The main advantage of using migration_lookup
and defining migrations whenever possible, is that migrated entites can be rolled back. If you were to hop into your console and execute
drush migrate:rollback --group migrate_islandora_csv
Your nodes, media, and files would all be gone. But your subjects and photographers would remain. If you want to truly and cleanly roll back every entity in a migration, you need to define those migrations and use migration_lookup
to set entity reference fields.
If you've made it all the way to the end here, then you've learned that you can migrate files and CSV metadata into Islandora using only yml files. You've seen how to transform data with pipelines of processing plugins and can handle numeric, text, and entity reference fields. You can handle multiple values for fields, and even more complicated things like typed_relation
fields. And as big as this walkthrough was, we're only scratching the surface of what can be done with the Migrate API.
There's certainly more you can do with Drupal 8's Migrate API. There's a plethora of source and processing plugins out there that can handle pretty much anything you throw at it. XML and JSON are fair game. You can also request sources using HTTP, so you can always point it at an existing systems REST API and go from there. Eventually, you'll also have to write your own process plugin if you can't make your logic work with the Migrate API's sometimes awkward workflow.
But really the best thing to do is try and get your data into Islandora! You can use the boilerplate
branch of this repository to clone down an empty migration, ready for you to customize to fit your data. And as you assmble it into CSV format, keep in mind that if you have more than just names for things like subjects and authors, that you can always make more CSVs. Think of it like maintaining tables in an SQL database. Each CSV has unique keys, so you can lookup/join entiities between CSVs using those keys. And you can still pipe delimit the keys like we did in our example to handle multi-vlaued fields.

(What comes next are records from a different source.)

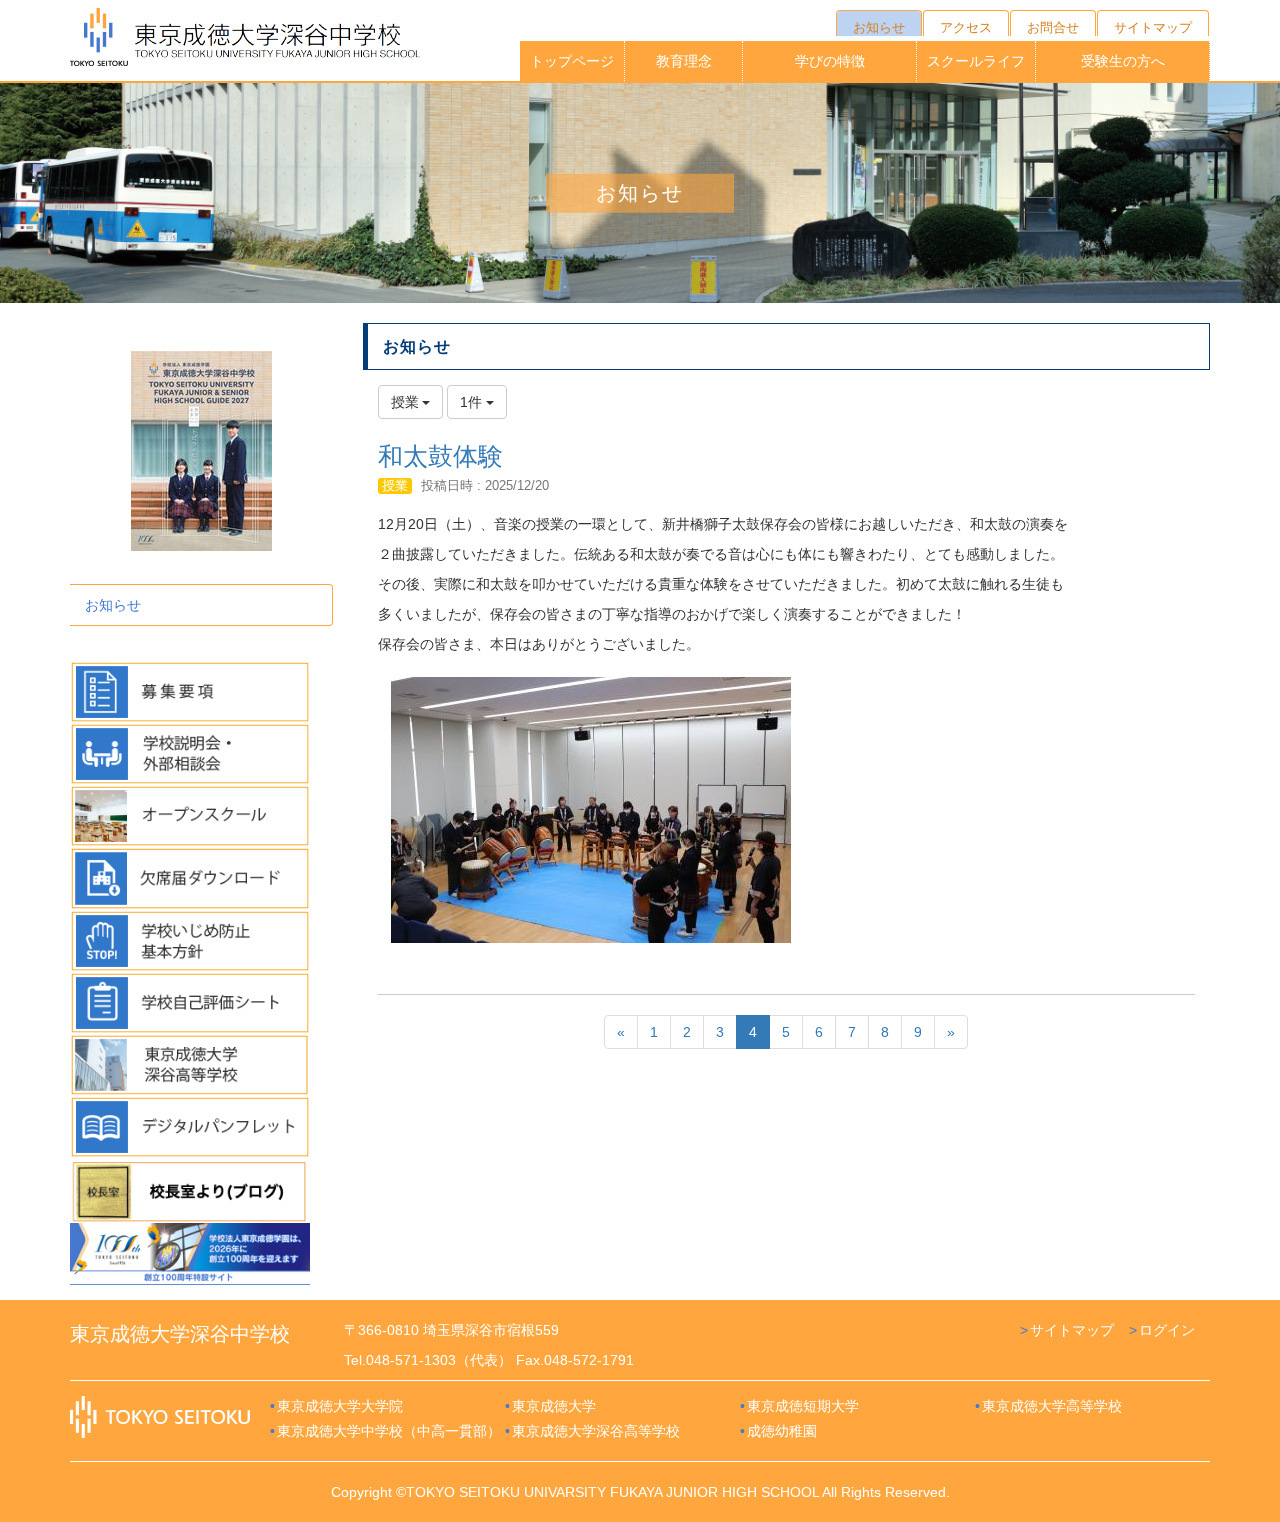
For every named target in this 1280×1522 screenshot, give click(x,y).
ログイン (1167, 1330)
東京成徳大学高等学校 (1052, 1406)
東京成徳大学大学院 (340, 1406)
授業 (395, 485)
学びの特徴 (830, 61)
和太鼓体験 (440, 456)
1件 (473, 402)
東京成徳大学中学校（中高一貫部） (389, 1431)
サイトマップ (1072, 1330)
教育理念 (684, 61)
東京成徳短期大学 (803, 1406)
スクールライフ (976, 61)
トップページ (572, 61)
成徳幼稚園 (782, 1431)
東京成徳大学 (554, 1406)
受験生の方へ (1123, 61)
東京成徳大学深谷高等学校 (596, 1431)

The best part is, if you maintain these CSVs, they can be used to make bulk updates to metadata. Just make your changes, then run the migration(s) again with the --update
flag. It might not be the most efficient way to do it, as you'll update every entity, even if it didn't change. But you can manage that by breaking things down per collection or object type. If you can keep the CSVs sufficiently small, it's a viable solution for a small repository.